Scrapy is an open-source and collaborative web crawling framework written in Python. It's designed to handle various web scraping tasks including web scraping and processing scraped data. With its built-in functionality for extracting and storing data in your preferred structure and format, Scrapy stands out as a robust framework for web scraping.

In order to perform web scraping with Scrapy effectively, we recommended integrating it with Oxylabs’ Residential or Datacenter Proxies. The biggest advantage of integrating proxies with Scrapy is that they will allow you to hide your actual IP address from being visible to the original site's server while scraping. Using proxies protects your privacy and prevents you from being banned from the target sites when you’re using an automated tool rather than manually copying and pasting data from the site.

How to run Scrapy in AWS Lambda

Step 1: Creating Scrapy spider

Setting up a Scrapy crawler is the first step towards serverless web scraping. Scrapy uses spiders, which are self-contained crawlers that are given a set of instructions.

Here's an example of a simple Scrapy spider:

import scrapy


class BooksSpider(scrapy.Spider):
    name = "books"
    allowed_domains = ["books.toscrape.com"]
    start_urls = ["https://books.toscrape.com/"]

    def parse(self, response):
        for s in response.css("article"):
            yield {
                "title": s.css("h3 a::attr(title)").get(),
                "price": s.css("p.price_color::text").get(),
            }
        next_page = response.css("li.next > a::attr(href)").get()
        if next_page:
            yield scrapy.Request(response.urljoin(next_page))

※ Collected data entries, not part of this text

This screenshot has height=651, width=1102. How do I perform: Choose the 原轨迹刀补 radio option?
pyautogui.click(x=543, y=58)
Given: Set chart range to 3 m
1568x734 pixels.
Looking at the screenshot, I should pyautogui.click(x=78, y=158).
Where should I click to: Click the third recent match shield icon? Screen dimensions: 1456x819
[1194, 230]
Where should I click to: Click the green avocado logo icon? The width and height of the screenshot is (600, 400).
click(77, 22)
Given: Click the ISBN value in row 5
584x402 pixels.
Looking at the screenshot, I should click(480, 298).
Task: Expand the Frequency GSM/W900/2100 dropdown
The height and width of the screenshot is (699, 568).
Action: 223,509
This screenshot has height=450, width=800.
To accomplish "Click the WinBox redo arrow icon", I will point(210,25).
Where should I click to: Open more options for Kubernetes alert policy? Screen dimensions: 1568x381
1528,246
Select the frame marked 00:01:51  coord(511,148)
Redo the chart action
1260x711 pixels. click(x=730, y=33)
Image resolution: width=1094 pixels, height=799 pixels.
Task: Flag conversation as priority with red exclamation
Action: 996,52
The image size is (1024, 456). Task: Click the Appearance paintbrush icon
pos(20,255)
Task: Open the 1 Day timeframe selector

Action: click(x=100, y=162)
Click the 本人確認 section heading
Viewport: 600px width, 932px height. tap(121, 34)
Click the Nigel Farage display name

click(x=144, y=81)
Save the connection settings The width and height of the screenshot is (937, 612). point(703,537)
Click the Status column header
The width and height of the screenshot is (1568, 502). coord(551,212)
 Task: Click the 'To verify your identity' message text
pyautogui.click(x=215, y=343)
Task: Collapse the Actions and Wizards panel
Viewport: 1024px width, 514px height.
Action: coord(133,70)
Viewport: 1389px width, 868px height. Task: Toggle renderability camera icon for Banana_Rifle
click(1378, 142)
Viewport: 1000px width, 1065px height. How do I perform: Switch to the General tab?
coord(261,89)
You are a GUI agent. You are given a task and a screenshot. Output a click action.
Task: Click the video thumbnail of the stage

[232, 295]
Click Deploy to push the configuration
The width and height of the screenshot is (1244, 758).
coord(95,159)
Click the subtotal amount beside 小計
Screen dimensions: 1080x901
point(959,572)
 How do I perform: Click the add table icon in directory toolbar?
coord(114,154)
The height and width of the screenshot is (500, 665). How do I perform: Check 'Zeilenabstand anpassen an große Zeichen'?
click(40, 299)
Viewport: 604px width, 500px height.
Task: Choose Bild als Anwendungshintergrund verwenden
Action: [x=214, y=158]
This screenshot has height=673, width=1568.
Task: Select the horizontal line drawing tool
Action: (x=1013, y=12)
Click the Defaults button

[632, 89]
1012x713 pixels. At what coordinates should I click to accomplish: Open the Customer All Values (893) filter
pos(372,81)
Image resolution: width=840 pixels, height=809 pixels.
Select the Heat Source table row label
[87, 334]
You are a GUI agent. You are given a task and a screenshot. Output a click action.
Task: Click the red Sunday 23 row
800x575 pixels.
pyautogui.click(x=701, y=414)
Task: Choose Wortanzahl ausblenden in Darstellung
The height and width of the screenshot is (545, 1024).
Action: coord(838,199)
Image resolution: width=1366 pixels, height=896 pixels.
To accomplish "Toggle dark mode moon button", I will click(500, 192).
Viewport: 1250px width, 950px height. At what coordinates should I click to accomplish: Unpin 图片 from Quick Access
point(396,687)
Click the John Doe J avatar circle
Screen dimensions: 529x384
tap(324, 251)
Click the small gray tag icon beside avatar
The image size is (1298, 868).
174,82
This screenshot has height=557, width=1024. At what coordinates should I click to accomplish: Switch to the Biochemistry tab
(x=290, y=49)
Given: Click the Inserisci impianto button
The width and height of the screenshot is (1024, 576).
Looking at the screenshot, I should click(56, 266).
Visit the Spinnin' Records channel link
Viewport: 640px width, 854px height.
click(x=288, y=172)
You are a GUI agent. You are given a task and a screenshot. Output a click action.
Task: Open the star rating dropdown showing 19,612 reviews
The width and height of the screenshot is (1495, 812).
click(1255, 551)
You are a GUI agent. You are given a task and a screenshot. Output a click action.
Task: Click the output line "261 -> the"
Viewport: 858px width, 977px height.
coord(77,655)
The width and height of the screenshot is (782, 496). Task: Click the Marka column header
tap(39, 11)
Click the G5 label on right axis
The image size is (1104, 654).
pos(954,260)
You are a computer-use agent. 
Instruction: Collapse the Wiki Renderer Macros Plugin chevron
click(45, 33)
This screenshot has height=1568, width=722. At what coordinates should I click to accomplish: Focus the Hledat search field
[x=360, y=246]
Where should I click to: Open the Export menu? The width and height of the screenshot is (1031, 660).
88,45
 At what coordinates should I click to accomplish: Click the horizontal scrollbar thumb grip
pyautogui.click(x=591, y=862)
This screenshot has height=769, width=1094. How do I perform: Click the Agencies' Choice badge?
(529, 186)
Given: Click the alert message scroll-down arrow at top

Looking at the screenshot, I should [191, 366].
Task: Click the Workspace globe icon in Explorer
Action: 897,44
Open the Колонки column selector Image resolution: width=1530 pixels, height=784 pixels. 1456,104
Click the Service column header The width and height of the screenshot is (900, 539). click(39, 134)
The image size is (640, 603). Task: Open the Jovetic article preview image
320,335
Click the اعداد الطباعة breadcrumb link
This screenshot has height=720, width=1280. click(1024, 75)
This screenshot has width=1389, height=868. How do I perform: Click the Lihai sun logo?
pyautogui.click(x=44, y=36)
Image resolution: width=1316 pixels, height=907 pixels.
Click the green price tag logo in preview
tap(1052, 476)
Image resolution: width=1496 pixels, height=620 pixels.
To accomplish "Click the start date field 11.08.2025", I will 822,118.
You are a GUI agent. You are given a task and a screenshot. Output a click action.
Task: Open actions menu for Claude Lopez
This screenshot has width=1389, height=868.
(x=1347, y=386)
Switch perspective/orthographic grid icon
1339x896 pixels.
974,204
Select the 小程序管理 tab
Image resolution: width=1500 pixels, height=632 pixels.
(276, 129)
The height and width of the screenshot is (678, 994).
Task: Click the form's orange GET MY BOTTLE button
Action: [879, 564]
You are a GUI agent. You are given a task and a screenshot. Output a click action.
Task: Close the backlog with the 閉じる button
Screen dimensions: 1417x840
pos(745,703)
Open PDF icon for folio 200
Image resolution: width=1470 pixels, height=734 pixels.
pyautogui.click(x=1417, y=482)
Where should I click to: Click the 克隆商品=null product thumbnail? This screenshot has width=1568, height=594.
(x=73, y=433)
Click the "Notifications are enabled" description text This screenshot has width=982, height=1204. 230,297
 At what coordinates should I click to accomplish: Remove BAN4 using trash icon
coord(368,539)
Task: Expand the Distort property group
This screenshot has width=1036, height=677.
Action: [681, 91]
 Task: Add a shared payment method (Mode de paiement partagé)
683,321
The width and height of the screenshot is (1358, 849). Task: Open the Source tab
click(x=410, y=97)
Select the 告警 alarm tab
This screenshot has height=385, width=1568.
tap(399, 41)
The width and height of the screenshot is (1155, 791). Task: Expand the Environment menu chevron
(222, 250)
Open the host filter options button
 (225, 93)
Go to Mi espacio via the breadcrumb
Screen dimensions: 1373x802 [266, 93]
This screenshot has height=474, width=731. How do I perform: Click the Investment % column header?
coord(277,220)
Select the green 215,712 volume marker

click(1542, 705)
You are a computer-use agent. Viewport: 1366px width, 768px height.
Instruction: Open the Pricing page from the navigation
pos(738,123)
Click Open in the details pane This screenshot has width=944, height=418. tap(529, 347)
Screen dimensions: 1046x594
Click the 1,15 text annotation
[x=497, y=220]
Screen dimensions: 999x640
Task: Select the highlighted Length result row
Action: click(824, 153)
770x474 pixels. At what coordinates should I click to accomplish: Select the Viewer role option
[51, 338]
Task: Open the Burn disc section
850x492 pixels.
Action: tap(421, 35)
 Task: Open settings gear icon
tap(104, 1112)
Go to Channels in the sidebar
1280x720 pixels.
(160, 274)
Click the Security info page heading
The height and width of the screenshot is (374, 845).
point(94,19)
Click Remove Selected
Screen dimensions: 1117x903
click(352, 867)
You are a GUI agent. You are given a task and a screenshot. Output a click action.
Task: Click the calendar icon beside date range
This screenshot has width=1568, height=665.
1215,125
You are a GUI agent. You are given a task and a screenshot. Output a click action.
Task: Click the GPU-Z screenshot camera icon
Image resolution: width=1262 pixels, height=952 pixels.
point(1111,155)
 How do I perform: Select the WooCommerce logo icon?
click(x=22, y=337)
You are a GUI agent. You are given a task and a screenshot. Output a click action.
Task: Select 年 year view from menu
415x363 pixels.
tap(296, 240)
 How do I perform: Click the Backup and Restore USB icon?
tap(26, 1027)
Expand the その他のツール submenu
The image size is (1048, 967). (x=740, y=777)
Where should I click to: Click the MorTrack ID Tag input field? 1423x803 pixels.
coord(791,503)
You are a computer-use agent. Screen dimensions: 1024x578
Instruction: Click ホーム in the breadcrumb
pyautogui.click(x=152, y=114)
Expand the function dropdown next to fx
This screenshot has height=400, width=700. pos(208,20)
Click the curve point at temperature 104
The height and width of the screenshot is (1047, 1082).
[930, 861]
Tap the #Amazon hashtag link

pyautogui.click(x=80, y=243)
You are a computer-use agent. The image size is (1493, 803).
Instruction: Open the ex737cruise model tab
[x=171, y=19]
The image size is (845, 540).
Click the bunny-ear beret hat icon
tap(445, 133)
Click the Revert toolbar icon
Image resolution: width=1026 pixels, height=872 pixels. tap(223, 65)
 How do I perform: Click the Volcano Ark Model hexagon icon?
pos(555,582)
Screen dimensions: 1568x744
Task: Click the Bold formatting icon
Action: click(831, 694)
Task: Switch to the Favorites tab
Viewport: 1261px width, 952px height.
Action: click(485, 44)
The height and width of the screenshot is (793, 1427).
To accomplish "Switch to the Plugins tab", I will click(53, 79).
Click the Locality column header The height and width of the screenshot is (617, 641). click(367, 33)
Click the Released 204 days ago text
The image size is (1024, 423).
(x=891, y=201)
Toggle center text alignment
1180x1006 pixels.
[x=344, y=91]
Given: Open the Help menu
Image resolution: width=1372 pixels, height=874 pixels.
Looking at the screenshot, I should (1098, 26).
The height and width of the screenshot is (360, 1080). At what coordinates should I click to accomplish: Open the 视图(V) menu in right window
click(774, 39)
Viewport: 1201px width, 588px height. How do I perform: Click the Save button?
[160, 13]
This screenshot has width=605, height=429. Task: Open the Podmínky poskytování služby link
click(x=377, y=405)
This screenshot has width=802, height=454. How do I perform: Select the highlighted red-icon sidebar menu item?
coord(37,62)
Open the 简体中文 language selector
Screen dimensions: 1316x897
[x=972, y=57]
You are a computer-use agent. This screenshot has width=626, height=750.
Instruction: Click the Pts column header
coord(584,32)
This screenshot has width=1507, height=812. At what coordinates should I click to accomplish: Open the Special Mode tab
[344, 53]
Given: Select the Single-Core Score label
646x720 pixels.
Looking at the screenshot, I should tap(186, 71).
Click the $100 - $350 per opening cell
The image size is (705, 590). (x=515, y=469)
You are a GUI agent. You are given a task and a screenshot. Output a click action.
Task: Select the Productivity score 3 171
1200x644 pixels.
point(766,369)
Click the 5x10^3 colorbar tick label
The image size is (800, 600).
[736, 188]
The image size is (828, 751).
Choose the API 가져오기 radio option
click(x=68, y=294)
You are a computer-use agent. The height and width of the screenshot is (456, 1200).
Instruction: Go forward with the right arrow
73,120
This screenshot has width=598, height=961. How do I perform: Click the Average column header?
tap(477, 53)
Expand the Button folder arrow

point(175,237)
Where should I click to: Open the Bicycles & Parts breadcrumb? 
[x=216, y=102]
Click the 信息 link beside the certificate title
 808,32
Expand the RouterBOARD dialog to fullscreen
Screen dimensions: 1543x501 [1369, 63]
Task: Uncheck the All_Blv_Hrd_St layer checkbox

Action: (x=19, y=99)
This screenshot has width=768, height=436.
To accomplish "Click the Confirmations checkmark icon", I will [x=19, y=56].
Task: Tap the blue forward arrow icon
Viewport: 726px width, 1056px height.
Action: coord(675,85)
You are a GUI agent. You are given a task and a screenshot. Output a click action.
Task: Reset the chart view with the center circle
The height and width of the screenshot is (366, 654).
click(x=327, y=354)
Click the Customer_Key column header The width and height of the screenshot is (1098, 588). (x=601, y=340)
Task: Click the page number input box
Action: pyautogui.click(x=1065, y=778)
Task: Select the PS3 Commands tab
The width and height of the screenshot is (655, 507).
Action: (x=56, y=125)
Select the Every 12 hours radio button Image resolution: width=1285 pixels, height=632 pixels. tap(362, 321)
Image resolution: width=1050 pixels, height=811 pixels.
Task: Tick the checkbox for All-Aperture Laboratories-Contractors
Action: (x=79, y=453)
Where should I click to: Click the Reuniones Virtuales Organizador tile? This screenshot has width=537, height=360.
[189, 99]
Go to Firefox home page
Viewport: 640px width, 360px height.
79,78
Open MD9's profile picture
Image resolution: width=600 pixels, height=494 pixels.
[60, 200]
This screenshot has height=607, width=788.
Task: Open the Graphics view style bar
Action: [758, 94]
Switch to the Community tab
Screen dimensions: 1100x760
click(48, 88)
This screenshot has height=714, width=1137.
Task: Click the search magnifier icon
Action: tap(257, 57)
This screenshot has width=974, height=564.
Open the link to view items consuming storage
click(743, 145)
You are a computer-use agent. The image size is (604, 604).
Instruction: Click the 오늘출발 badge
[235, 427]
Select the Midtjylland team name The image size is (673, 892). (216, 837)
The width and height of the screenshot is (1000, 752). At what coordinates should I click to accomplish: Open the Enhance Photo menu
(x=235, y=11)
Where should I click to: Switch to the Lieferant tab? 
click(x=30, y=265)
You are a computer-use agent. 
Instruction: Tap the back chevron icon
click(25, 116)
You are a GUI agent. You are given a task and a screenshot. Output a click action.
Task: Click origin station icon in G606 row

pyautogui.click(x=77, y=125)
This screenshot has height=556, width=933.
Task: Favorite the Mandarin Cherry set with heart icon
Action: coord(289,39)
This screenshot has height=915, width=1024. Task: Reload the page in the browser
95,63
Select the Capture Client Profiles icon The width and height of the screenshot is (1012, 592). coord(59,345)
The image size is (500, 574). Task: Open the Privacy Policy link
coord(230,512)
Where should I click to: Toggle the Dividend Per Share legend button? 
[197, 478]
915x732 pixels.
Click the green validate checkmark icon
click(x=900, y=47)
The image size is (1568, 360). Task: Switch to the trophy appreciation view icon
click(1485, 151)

In this example, we've created a simple spider that will start at https://books.toscrape.com, extract the title and price of all the books, go to the next page, and repeat. The final result is scraped data from 1,000 books.

If you run the spider on your machine, you can use the -o switch to redirect the output to a file. For example, the following command creates a books.json file:

scrapy runspider books.py -o books.json

Step 2: Modifying Scrapy spider for AWS 

We cannot access the terminal or the file system when we run the Scrapy spider as an AWS Lambda function. It means that we send the output to a local file system and retrieve it. The alternative is to store the output in a S3 bucket.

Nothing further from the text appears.